MATERIAL FOR THIS TASK:

.....

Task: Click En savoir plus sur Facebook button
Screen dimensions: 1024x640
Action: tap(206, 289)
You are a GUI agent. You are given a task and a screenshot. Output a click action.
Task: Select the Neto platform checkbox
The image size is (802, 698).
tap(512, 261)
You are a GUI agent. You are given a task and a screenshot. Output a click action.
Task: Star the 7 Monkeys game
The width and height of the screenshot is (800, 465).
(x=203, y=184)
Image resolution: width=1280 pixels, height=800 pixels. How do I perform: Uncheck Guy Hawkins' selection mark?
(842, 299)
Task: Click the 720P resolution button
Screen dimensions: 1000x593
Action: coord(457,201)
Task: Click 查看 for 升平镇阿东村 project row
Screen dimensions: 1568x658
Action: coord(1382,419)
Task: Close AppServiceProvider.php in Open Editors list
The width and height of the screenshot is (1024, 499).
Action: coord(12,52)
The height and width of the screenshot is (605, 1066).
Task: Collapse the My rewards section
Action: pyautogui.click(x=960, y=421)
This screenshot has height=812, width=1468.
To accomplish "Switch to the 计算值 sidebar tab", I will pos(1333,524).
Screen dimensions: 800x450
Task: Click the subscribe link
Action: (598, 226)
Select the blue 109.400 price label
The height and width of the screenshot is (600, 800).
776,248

.....

GIVEN PROBLEM:
Please retype the listing above line for line, with no changes.

FULL OUTPUT:
Task: Click En savoir plus sur Facebook button
Screen dimensions: 1024x640
Action: tap(206, 289)
You are a GUI agent. You are given a task and a screenshot. Output a click action.
Task: Select the Neto platform checkbox
The image size is (802, 698).
tap(512, 261)
You are a GUI agent. You are given a task and a screenshot. Output a click action.
Task: Star the 7 Monkeys game
The width and height of the screenshot is (800, 465).
(x=203, y=184)
Image resolution: width=1280 pixels, height=800 pixels. How do I perform: Uncheck Guy Hawkins' selection mark?
(842, 299)
Task: Click the 720P resolution button
Screen dimensions: 1000x593
Action: coord(457,201)
Task: Click 查看 for 升平镇阿东村 project row
Screen dimensions: 1568x658
Action: coord(1382,419)
Task: Close AppServiceProvider.php in Open Editors list
The width and height of the screenshot is (1024, 499).
Action: coord(12,52)
The height and width of the screenshot is (605, 1066).
Task: Collapse the My rewards section
Action: pyautogui.click(x=960, y=421)
This screenshot has height=812, width=1468.
To accomplish "Switch to the 计算值 sidebar tab", I will pos(1333,524).
Screen dimensions: 800x450
Task: Click the subscribe link
Action: (598, 226)
Select the blue 109.400 price label
The height and width of the screenshot is (600, 800).
776,248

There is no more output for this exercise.